(What to produce)
Reproduce the entries shown below only from the line with "Instruction: Select the Company A row label" down to the line with "600x442 pixels.", keeping both end lines and copying each one exactly.

(Exercise data)
------------------------------------

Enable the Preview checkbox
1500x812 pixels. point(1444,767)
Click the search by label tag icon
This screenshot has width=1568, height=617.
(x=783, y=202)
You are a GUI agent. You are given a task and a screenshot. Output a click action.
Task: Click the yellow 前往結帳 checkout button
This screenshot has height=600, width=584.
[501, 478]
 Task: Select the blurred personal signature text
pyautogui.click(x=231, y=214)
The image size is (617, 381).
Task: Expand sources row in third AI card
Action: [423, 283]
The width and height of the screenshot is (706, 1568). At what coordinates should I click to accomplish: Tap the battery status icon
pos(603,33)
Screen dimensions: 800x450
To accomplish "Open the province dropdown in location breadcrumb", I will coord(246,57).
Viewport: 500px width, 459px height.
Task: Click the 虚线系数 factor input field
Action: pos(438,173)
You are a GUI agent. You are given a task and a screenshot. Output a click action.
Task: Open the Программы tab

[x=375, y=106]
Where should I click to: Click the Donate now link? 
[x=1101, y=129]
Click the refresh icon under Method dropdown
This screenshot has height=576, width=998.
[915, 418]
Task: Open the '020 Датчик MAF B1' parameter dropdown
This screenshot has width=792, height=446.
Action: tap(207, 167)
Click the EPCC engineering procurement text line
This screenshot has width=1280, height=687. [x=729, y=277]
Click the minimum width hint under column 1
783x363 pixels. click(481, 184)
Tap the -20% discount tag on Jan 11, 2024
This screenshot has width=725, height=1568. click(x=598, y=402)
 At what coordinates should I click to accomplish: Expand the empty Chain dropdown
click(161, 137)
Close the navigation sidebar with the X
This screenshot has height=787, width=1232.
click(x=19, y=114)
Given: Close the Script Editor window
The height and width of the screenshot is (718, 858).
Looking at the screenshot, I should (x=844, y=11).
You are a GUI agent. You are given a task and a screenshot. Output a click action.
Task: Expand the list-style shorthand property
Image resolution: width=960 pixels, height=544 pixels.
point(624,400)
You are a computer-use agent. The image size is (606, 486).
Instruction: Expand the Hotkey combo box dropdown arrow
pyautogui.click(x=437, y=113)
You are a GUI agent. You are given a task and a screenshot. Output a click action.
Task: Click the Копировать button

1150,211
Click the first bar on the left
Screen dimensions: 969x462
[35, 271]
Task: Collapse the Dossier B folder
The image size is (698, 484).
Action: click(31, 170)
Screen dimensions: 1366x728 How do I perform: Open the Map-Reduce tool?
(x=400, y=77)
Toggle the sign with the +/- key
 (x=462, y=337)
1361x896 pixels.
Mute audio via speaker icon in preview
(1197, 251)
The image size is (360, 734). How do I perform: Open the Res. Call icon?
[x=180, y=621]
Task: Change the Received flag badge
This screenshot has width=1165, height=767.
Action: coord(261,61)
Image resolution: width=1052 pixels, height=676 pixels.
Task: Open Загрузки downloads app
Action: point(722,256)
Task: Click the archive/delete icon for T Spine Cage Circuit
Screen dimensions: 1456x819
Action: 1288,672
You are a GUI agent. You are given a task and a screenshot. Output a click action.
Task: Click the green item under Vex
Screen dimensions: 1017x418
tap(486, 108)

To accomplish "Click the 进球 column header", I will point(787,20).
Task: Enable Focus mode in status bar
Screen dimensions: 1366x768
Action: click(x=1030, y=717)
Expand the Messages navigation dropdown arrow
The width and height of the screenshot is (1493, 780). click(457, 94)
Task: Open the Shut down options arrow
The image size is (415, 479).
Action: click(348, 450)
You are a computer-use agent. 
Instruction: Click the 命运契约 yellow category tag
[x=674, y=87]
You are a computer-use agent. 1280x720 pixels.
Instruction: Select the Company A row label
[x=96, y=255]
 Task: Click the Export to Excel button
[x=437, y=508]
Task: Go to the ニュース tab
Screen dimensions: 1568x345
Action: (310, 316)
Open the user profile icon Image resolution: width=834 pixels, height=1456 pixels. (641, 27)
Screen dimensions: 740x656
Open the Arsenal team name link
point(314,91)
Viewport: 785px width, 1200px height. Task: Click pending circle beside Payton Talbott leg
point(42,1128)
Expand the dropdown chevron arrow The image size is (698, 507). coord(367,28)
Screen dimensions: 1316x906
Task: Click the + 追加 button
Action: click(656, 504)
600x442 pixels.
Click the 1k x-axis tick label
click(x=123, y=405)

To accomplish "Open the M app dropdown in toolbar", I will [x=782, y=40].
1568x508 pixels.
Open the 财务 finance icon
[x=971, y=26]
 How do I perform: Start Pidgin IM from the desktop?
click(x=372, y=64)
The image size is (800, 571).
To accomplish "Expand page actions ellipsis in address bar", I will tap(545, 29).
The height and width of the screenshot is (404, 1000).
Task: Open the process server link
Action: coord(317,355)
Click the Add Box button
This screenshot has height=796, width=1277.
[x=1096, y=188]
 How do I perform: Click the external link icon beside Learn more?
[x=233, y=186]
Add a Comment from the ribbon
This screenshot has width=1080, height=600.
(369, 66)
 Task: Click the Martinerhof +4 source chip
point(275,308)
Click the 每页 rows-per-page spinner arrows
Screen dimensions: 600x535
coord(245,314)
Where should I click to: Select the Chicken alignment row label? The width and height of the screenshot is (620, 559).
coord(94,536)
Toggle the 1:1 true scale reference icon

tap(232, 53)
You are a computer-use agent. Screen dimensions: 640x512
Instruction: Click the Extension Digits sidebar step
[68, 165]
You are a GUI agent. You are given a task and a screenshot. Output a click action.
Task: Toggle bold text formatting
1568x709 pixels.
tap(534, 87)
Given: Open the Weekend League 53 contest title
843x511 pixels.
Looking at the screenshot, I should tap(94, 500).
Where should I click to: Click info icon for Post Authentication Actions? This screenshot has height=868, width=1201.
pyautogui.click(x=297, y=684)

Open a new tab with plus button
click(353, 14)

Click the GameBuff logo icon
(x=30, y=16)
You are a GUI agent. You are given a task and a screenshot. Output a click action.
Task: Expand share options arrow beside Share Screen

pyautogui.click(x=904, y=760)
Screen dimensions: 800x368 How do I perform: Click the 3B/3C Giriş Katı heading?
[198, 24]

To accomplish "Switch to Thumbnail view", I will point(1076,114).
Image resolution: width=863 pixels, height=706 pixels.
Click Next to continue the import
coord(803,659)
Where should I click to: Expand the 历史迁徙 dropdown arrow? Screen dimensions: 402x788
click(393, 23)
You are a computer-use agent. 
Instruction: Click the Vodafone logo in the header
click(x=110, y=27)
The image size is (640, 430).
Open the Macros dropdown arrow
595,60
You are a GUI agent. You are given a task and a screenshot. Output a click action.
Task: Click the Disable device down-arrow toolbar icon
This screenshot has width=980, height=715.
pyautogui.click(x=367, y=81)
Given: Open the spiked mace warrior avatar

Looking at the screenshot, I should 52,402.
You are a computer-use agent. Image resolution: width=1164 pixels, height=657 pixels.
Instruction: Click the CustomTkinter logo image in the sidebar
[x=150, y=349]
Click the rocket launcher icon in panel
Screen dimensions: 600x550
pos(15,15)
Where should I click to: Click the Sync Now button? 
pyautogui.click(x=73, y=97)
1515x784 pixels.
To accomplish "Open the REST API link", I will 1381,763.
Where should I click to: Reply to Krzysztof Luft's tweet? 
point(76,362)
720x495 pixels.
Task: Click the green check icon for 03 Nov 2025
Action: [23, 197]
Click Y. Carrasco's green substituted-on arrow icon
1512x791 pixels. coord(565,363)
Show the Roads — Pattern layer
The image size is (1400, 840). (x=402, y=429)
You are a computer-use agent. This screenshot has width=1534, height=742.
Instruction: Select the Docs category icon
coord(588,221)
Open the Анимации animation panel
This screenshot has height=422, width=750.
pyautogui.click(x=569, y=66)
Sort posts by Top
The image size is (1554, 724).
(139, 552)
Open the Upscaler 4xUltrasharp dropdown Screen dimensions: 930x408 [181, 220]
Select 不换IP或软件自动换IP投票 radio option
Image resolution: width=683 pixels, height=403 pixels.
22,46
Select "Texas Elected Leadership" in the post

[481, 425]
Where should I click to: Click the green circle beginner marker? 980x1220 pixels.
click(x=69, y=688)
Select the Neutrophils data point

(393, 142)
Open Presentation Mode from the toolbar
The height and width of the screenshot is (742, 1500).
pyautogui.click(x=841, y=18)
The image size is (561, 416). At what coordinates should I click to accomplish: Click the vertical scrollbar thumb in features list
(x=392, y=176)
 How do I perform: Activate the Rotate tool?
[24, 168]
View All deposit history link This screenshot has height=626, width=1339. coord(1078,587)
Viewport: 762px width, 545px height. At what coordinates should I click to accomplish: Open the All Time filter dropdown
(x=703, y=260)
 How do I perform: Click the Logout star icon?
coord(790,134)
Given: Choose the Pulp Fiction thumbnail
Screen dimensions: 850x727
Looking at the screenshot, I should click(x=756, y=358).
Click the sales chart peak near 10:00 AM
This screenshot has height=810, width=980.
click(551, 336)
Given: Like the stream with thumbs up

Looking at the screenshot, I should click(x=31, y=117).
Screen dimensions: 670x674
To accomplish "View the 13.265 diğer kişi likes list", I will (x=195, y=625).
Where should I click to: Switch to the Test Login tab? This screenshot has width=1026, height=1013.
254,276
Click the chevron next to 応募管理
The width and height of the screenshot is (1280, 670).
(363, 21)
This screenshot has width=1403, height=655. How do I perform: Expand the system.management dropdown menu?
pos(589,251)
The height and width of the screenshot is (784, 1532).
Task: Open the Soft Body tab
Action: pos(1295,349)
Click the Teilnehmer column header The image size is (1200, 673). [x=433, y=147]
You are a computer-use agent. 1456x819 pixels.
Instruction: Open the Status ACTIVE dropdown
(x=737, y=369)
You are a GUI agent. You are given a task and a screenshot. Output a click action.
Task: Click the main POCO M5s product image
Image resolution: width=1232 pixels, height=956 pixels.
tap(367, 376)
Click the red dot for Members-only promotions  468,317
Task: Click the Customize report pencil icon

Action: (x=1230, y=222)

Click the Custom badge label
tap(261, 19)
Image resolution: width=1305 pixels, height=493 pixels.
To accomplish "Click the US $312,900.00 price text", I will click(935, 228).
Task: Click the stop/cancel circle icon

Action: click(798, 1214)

------------------------------------

(Answer space)
Instruction: Select the Company A row label
[x=96, y=255]
 Task: Click the Export to Excel button
[x=437, y=508]
Task: Go to the ニュース tab
Screen dimensions: 1568x345
Action: (310, 316)
Open the user profile icon Image resolution: width=834 pixels, height=1456 pixels. (641, 27)
Screen dimensions: 740x656
Open the Arsenal team name link
point(314,91)
Viewport: 785px width, 1200px height. Task: Click pending circle beside Payton Talbott leg
point(42,1128)
Expand the dropdown chevron arrow The image size is (698, 507). coord(367,28)
Screen dimensions: 1316x906
Task: Click the + 追加 button
Action: click(656, 504)
600x442 pixels.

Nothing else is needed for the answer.